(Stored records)

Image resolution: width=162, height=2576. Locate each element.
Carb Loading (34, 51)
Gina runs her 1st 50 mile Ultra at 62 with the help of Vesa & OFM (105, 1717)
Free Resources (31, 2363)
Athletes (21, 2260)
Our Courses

**TASK TO CARRY OUT**
From the line containing "Gina runs her" through the last line of the entries above, print every line exactly, including both ends, and nothing else.

**REPLY**
Gina runs her 1st 50 mile Ultra at 62 with the help of Vesa & OFM (105, 1717)
Free Resources (31, 2363)
Athletes (21, 2260)
Our Courses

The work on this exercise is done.